A la tercera mañana, estaba sentada con las piernas cruzadas junto al fuego, acusando la falta de sueño y esperando al café, cuando salió Jay, todavía en bata. Su piel relucía a la luz de la fogata y tenía el pelo húmedo después del baño, pero Eliza intuyó que estaba cansado al ver sus pronunciadas ojeras. «Él tampoco ha pegado ojo», pensó.

Cuando se puso en cuclillas a su lado, se le abrió el cuello de la bata y Eliza a duras penas consiguió resistirse a extender la mano para tocarle el pecho. Quiso sentir cómo el latido de su corazón se acompasaba y su aliento se fundía con el suyo, como antes… Pero se contuvo y le preguntó qué parte de su equipamiento había quedado dañada por el incendio en el castillo.

Jay la miró, perplejo.

—Chatur me dijo que un incendio había destruido el cuarto oscuro y mi dormitorio.

—No he oído hablar de ningún incendio. Me lo habrían dicho.

—Entonces me engañó —dijo Eliza.

—Típico de Chatur.

—Bueno. —Suspiró. El corazón amenazó con darle un vuelco, pero, una vez tuvo los sentimientos bajo control, siguió hablando—. He decidido escribir a Clifford.

Ninguno de los dos había mencionado su compromiso desde que le había contado la verdad a Jay, pero este se había interpuesto entre ambos durante todo aquel tiempo; como una sombra que no podían ignorar del todo.

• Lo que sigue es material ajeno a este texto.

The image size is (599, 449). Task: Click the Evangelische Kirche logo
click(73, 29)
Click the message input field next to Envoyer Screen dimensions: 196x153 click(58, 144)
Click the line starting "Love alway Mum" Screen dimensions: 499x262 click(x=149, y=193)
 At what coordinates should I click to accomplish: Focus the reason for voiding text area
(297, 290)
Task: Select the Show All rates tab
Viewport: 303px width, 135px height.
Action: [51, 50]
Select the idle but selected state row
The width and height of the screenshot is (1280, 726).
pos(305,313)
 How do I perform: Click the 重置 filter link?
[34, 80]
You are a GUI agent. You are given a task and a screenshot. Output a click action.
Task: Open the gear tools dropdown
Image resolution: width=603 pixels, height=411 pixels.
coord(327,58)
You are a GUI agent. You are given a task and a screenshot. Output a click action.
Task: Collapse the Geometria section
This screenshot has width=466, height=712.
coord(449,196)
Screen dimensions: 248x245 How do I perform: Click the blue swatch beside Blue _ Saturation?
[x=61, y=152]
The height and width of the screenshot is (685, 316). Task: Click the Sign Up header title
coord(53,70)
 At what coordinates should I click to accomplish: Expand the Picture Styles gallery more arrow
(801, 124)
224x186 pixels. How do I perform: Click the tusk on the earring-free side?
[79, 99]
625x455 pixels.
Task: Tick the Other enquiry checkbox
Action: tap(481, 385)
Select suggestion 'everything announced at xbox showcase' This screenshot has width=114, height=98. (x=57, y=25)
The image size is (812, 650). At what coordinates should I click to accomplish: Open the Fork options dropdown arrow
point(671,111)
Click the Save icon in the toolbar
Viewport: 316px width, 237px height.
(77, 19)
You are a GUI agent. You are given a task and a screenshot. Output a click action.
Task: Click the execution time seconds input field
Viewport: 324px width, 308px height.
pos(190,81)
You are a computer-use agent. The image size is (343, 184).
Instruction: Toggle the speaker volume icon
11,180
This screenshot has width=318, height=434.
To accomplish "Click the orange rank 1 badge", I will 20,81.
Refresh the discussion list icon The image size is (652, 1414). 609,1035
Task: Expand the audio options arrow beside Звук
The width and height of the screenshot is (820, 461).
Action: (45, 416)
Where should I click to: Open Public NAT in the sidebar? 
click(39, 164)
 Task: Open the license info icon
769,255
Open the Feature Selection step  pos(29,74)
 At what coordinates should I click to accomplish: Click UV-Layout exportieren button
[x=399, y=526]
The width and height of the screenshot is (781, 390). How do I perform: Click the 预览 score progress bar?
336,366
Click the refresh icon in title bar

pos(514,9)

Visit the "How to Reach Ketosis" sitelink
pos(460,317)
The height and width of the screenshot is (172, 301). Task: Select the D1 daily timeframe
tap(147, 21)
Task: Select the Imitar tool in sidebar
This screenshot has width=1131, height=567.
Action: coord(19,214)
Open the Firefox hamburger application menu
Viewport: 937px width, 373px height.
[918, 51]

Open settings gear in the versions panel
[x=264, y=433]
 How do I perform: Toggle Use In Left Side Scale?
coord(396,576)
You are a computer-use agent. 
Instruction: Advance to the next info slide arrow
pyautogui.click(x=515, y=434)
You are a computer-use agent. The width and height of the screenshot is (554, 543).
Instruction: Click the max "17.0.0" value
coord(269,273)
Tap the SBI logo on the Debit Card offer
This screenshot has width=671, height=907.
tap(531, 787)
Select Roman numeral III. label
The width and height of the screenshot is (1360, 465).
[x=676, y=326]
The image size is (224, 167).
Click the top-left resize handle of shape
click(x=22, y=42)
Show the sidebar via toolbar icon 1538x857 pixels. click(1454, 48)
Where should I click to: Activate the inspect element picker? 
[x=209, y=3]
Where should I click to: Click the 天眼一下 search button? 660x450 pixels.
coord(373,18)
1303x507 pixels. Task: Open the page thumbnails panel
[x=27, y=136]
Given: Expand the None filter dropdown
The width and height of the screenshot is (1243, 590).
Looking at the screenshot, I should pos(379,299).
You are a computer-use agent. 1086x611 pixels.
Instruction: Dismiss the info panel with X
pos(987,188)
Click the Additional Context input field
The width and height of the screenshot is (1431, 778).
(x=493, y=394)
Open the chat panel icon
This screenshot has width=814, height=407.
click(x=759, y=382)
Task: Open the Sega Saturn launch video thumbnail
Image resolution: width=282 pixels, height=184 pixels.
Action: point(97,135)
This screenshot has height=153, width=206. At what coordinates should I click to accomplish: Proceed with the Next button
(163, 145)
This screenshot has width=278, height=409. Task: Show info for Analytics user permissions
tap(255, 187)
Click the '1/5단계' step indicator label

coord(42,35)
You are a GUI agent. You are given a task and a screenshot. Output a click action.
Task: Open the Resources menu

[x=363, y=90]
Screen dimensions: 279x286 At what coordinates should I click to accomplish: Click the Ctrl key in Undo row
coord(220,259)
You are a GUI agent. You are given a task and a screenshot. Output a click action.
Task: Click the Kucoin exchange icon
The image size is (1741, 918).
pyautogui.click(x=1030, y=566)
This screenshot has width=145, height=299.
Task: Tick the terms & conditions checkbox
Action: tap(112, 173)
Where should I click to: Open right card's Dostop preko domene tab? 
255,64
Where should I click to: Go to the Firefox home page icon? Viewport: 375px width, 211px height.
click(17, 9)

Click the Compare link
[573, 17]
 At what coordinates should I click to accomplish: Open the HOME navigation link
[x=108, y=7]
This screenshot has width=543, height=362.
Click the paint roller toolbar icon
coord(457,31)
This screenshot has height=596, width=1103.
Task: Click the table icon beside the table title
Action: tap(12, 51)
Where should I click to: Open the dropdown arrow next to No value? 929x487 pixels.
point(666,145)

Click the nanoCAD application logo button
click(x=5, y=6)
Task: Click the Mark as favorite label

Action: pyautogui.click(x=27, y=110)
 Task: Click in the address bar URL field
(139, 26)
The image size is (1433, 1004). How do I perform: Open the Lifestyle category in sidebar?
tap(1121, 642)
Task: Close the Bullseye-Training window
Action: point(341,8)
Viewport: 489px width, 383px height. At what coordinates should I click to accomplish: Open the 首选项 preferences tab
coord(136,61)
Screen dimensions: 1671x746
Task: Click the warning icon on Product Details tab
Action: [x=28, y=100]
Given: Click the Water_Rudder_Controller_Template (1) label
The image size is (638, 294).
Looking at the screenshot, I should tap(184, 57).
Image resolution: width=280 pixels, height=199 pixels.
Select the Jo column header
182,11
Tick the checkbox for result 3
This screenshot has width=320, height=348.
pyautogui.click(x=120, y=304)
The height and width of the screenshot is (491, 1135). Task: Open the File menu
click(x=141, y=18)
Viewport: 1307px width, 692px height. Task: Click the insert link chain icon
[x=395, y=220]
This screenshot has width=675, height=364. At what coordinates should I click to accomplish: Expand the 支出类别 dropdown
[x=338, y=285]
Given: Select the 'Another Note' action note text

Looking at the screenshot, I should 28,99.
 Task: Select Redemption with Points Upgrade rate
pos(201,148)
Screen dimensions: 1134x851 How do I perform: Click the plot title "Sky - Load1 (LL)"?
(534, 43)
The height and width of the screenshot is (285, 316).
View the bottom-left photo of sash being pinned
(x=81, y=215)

—¿Y? —dijo Jay, y se le iluminaron los ojos de esperanza. «Él también es vulnerable —pensó Eliza—, a pesar de toda su fuerza y virilidad».

—Voy a romper el compromiso. ¿Hay un jinete que pueda llevar la carta?

—Tengo al hombre perfecto. Partirá hoy mismo.

Eliza no pudo resistirse a la alegría con la que habló Jay y le sonrió.

—De acuerdo, déjame a solas una hora y escribiré la carta.

Una vez se marchó, Eliza empezó a escribir y una maravillosa sensación de esperanza le llenó el corazón. El monzón se acercaba; lo notaba en el aire y en su propia sangre. Gracias a Dios. No iba a poder soportar el calor mucho más tiempo y las lluvias serían un alivio muy necesario.

Al cabo del tiempo que habían acordado, Jay entró en la tienda; esta vez con otro hombre.

—¿Lista?

Eliza asintió con un ligero cabeceo.

—Aquí la tienes.

—Mi hombre la llevará ahora mismo —dijo Jay—. Y le dirá a tu amiga Dottie que estás sana y salva.

Eliza lo miró con una amplia sonrisa cuando Jay la cogió de la mano.

—Y ahora, tenemos que darnos prisa. Los criados tienen que recoger el campamento antes de las lluvias y nosotros, mi encantadora inglesa, saldremos rumbo a Udaipur.